2. Having heard the learned Counsel at a considerable length, 1 am of the considered view that there is no room to interfere in the concurrent findings of facts recorded by both the Courts below. It has been rightly found by the Courts below that the plaintiff-appellant and defendant-respondent No. l were living together and that there was doubt about the bonafide, genuineness and actual execution of agreement to sell dated 16.1.1997. It was also held by the Courts below that defendant-respondent No. 2 has been found to be bonafide purchaser for valuable consideration and without notice about the agreement to sell. Nothing has been placed on record showing that defendant-respondent No. 2 was supposed to be aware about the existence of agreement to sell dated 16.1.1997 between the plaintiff-appellant and defendant-respondent No. l. The effort made by producing document Mark-C which is a letter written by the plaintiff-appellant to the Sub Registrar intimating about the existence of agreement to sell dated 16.1.1997 has not succeeded because there is no endorsement on the aforementioned letter. Even Registration Clerk PW2 has deposed that the aforementioned letter has not been entered in any register of the office of Sub Registrar. Even otherwise no interference of this Court in exercise of power under Section 100 of the Code would be warranted for setting aside concurrent findings of facts. Therefore, there is no room to interfere in the concurrent findings of fact and the relief granted to the plaintiff-appellant that he would recover back Rs. 40,000/- as earnest money and award amount as liquidated damages alongwith interest at the rate of 12% per annum from 16.1.1997 till its realisation.
3. The argument of the learned Counsel for the plaintiff-appellant that onus to prove has not been discharged by the defendant-respondent No. 2 by proving that he is a bonafide purchaser would not require any detailed consideration. It is well settled that after both the parties have adduced their evidence the question of onus looses its significance and it becomes an academic issue. Reference in this regard may be made to para 14 of the judgment of the Supreme Court in the case of Union of India and Ors. v. Sugauli Sugar Works (P) Ltd. . Similar view has been taken in para 36 of the judgment in the case of Cox and Kings (Agents) Ltd. v. Their Workmen and Ors., and also another judgment of the Supreme Court in the case of Sushil Kumar v.

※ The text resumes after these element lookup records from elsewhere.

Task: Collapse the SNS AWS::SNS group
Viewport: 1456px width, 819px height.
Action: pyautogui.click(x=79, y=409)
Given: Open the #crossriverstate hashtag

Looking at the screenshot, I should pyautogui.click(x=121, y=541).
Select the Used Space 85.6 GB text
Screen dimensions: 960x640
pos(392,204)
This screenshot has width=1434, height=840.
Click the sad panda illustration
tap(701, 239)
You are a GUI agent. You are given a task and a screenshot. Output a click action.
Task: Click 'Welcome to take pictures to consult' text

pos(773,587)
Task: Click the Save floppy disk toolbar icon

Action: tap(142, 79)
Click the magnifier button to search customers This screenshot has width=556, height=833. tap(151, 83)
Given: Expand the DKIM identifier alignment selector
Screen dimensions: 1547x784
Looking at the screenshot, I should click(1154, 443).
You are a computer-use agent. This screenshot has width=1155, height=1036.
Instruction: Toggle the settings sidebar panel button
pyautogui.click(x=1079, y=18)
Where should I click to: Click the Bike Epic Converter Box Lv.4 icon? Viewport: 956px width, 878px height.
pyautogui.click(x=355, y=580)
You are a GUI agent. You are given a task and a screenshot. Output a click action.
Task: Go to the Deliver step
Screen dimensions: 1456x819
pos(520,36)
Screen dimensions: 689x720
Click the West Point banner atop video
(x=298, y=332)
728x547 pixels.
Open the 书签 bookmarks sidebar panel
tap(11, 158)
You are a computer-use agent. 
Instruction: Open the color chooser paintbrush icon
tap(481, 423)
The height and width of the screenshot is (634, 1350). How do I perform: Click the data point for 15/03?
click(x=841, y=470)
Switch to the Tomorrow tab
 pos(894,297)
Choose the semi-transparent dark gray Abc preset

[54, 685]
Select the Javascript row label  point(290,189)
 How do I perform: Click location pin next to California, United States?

Rakesh Kumar? .
4. In view of the above, there is no merit in this appeal and the same is dismissed. As the appeal has been dismissed on merits I do not feel the necessity of passing any order on the application filed under Section 5 of the Limitation Act, 1963 seeking condonation of 104 days delay and another application filed under Section 151 C.P.C. seeking condonation of delay of 22 days in refiling the appeal.